===== EXCERPTED RECORDS =====

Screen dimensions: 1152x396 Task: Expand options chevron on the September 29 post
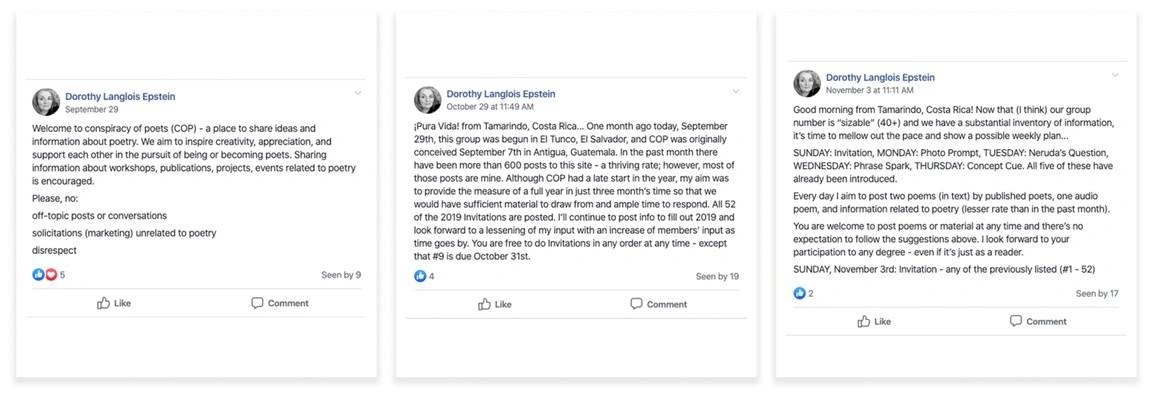[358, 93]
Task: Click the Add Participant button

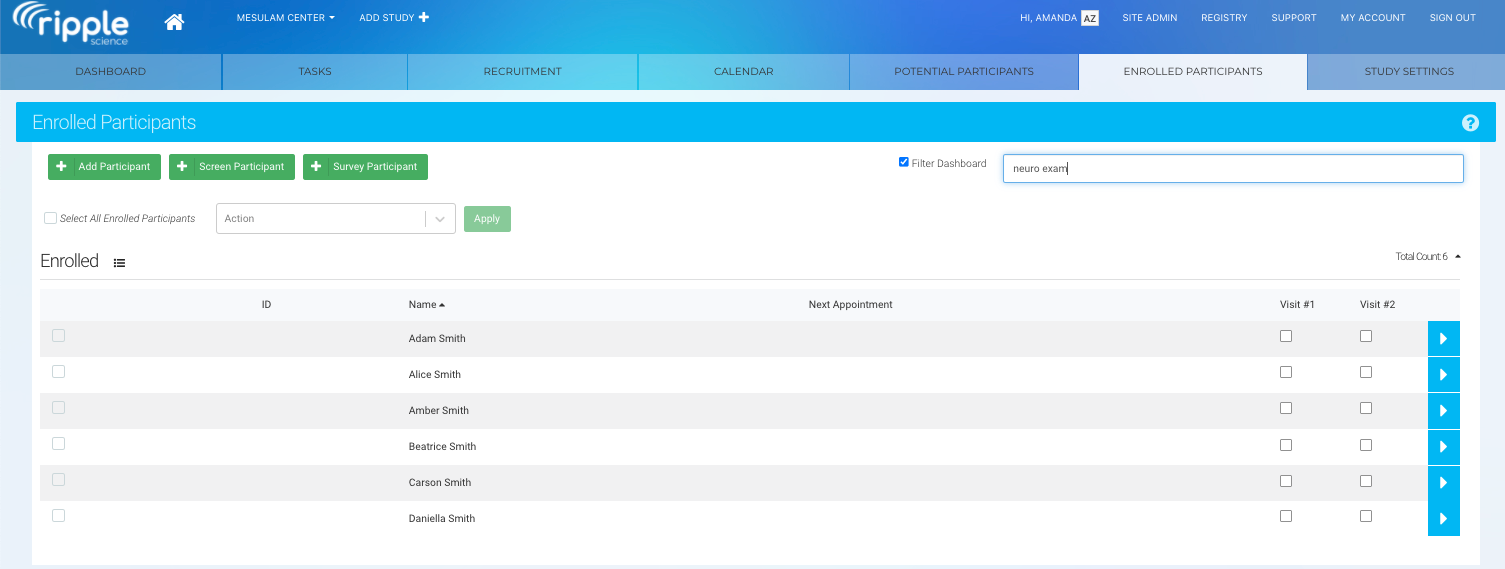Action: coord(104,167)
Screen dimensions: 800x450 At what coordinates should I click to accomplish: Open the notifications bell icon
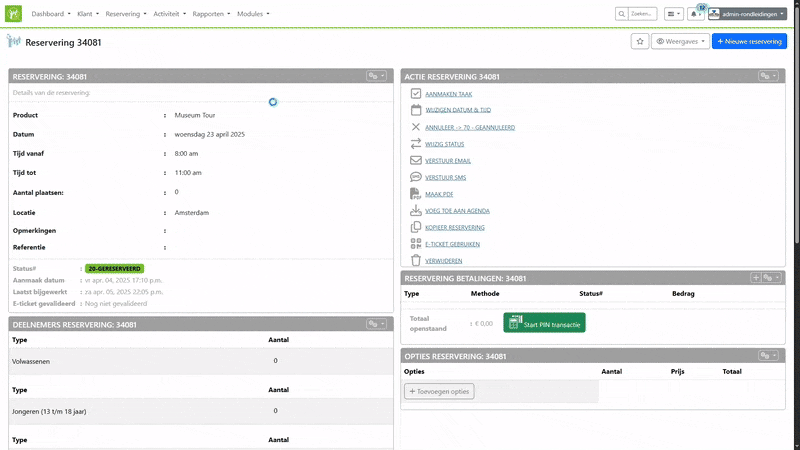[695, 14]
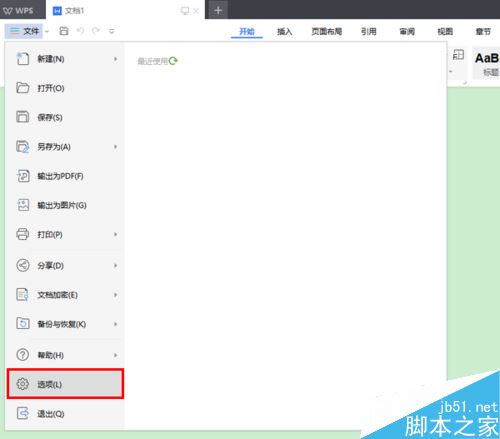Image resolution: width=500 pixels, height=439 pixels.
Task: Expand the Save As(A) submenu arrow
Action: [x=115, y=147]
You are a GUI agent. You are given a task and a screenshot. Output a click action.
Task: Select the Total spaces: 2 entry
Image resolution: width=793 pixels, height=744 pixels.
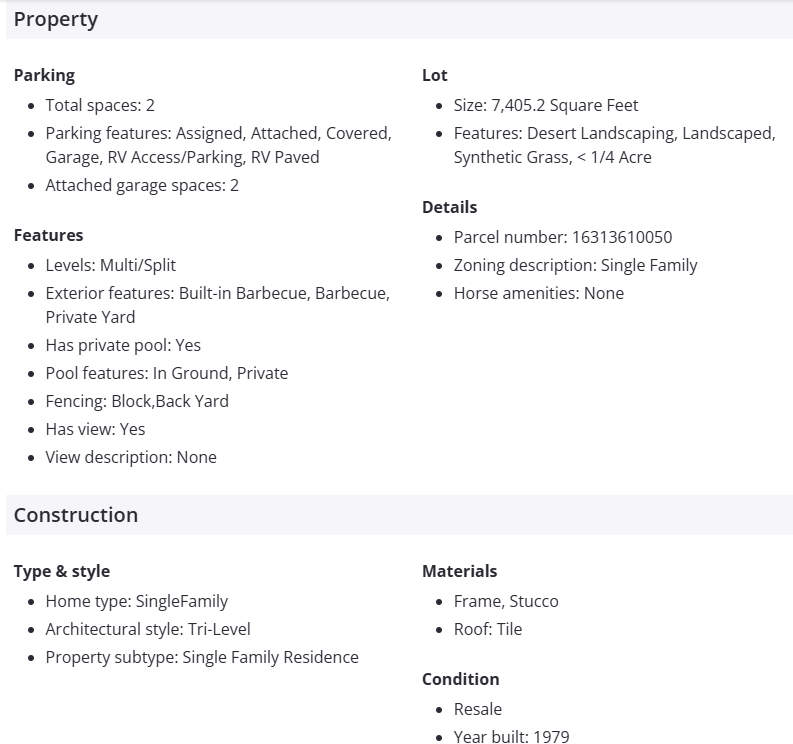(x=100, y=105)
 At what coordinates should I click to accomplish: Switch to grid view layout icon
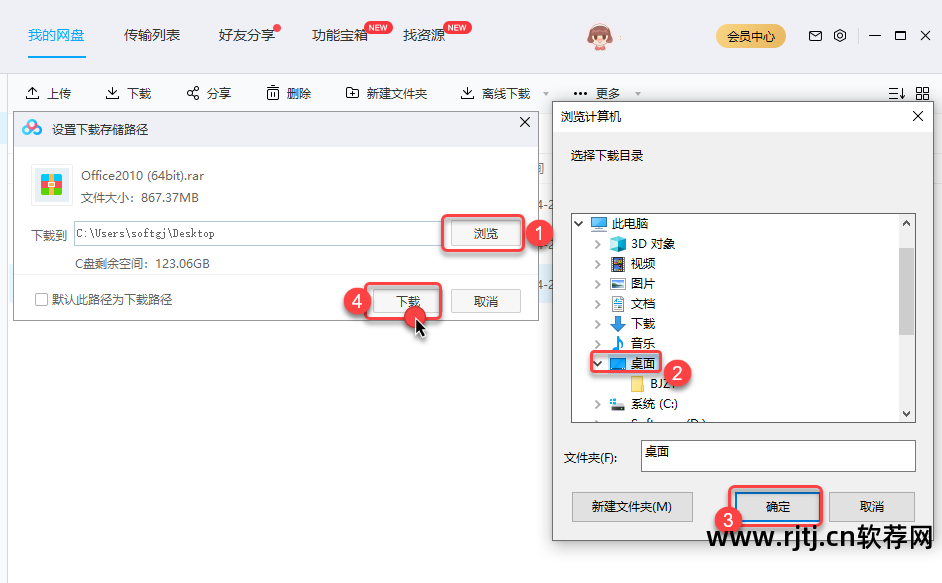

=====

## TASK ITEM
Pictures are to be dropped, and every record is to be copied exactly.

## YOUR RESPONSE
Screen dimensions: 1152x396 Task: Expand options chevron on the September 29 post
[358, 93]
Task: Click the Add Participant button

Action: coord(104,167)
Screen dimensions: 800x450 At what coordinates should I click to accomplish: Open the notifications bell icon
[695, 14]
Image resolution: width=500 pixels, height=439 pixels.
Task: Expand the Save As(A) submenu arrow
Action: [x=115, y=147]
You are a GUI agent. You are given a task and a screenshot. Output a click action.
Task: Select the Total spaces: 2 entry
Image resolution: width=793 pixels, height=744 pixels.
(x=100, y=105)
 At what coordinates should I click to accomplish: Switch to grid view layout icon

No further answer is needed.